RE: Some Econ Pessimism?

Crosby_M (
Tue, 18 Feb 1997 16:33:26 -0500

I originally wrote: But as more nations shed the shackles of socialism
and mercantilism, as seems to be the trend, shouldn't they too begin
to approach the capital appreciation rates experienced in the U.S.?

And Robin Hanson replied:
<That's the positive interpretation. Let's hope its true. Note the
implication though: Most capitalists have never appreciated the value
of free markets, or they would have invested here instead of

Then I questioned: Hmmm, why should they distinguish here from there?
Must adventurers always be judged as pirates just because they see
easier pickings over the uncharted horizon?
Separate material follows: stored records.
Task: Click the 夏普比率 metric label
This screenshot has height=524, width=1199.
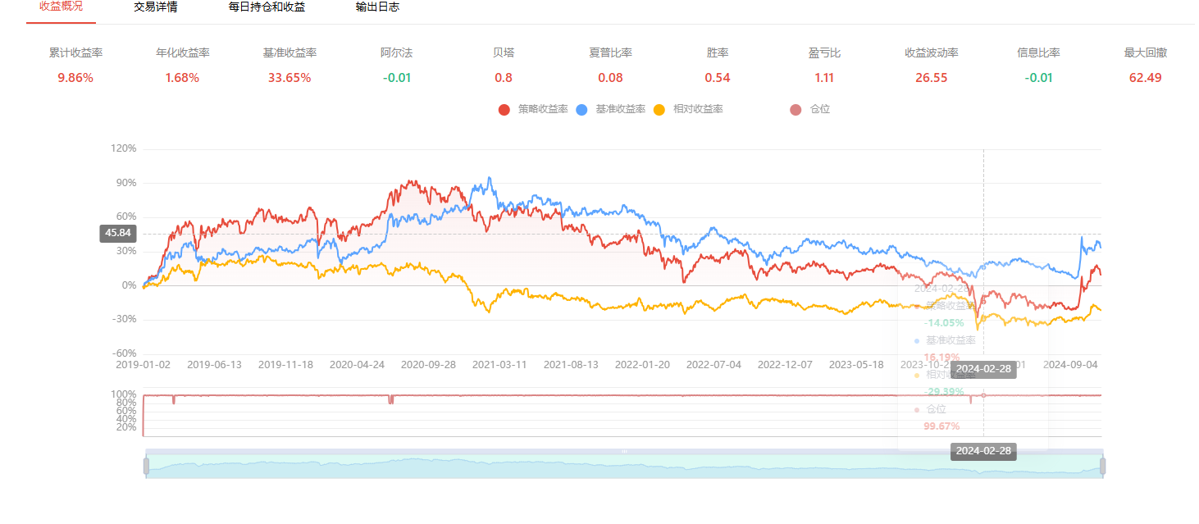Action: coord(610,52)
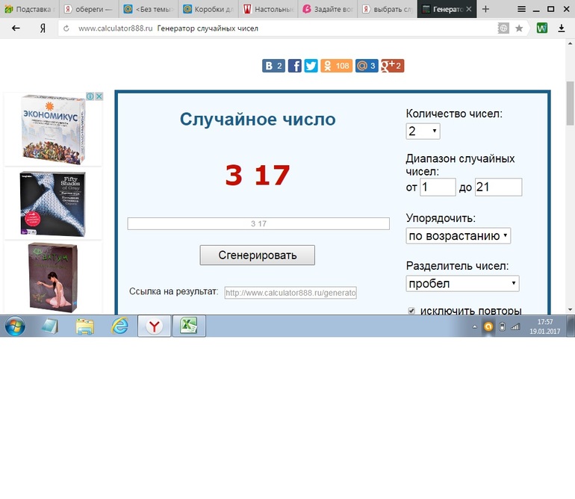Share via Odnoklassniki icon showing 108
Image resolution: width=575 pixels, height=499 pixels.
coord(336,66)
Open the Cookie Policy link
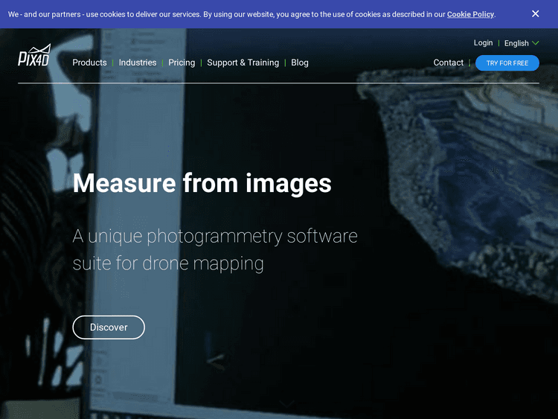 tap(470, 14)
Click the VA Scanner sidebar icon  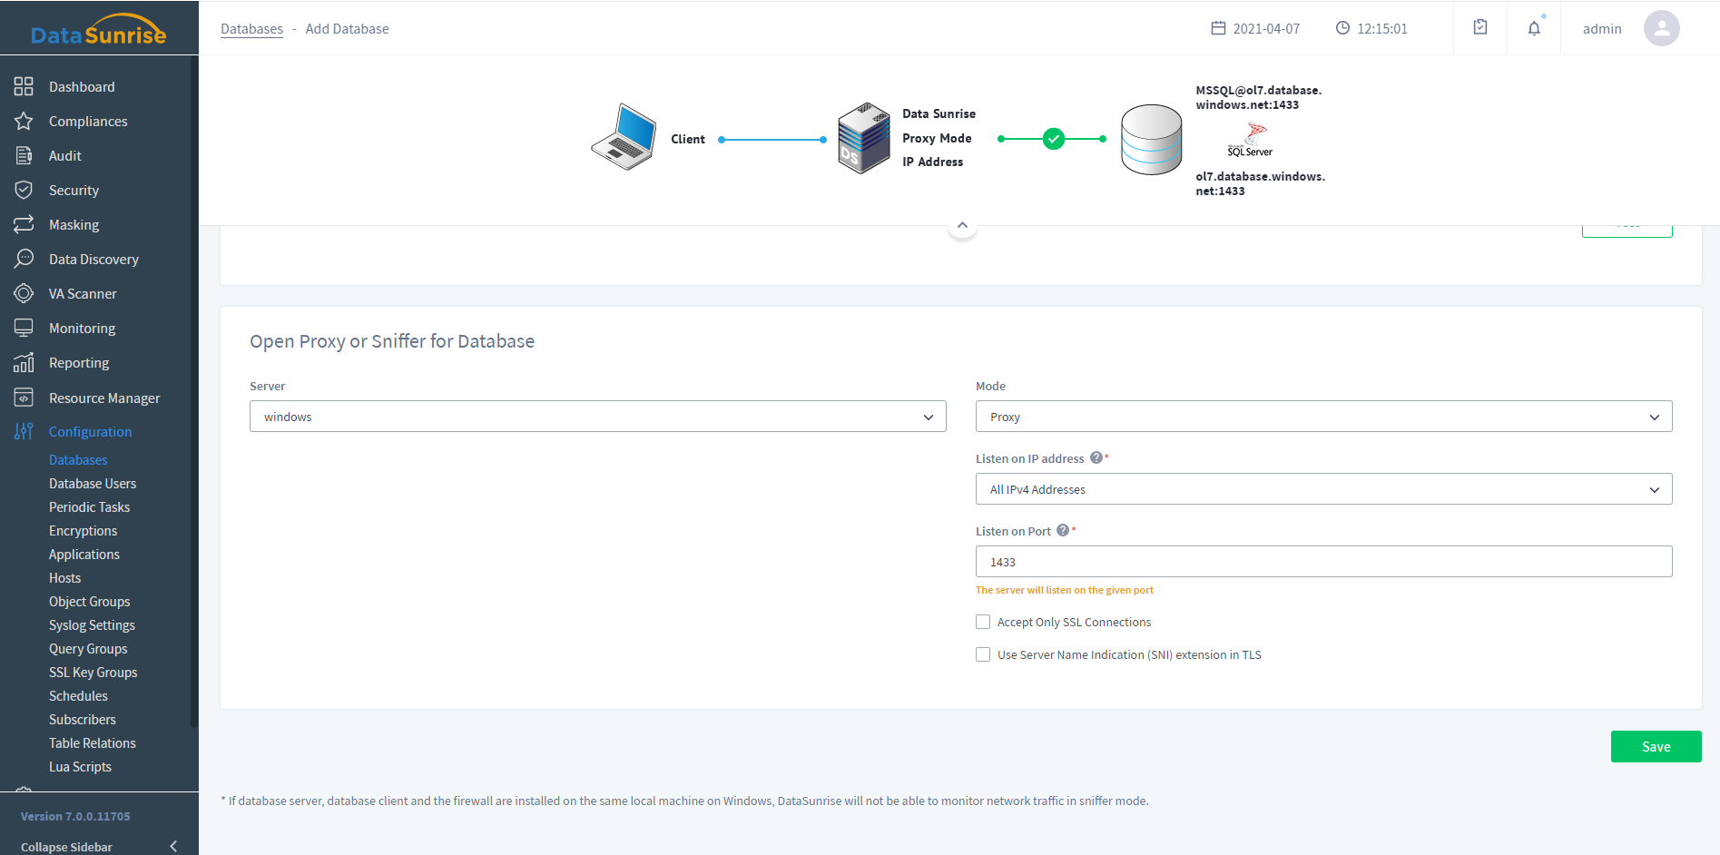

And, on Tuesday, February 18, 1997 12:43 PM, you wrote:
<You've lost me here. Investors should move to where the expect
higher returns, just as people should move to where wages are highest.
I don't see a relation between this and piracy.>

Sorry for going poetic and rambling romantically about pirates and
such - I really wanted to refer to pioneers rather than bucaneers.

Your response clarifies that you meant (I think) that investors should
have been investing here in the U.S., rather than overseas, because
that's where they could get the highest returns.

It seems to me, though, that investors like to diversify. Even if
they know (and it's doubtful that they had the kind of quantified
knowledge of comparative investment returns in major world markets
that the study you cited provided) where to get the best return, they
might not want to put all their eggs in one basket. I would think
this overseas "adventurism", despite more assured investments at home,
implies that investors aren't always completely rational, that they
are willing to take risks and be pioneers in new markets.

I was organizing some of my note files over the weekend and found this
item that might have some relevance here:

<06/06/96. RATIONAL BEHAVIOR. Roger Lowenstein's WSJ "Intrinsic Value"
column describes the work of the late Israeli psychologist Amos
Tversky at challenging the economics assumption of rational behavior.
Tversky showed that people exhibit 'loss aversion', the desire to find
patterns in random events and comparative evaluations that do not
usually produce rational behavior.>

I don't know if Tversky or others have also shown that people act
irrationally when they are willing to take risks in new areas.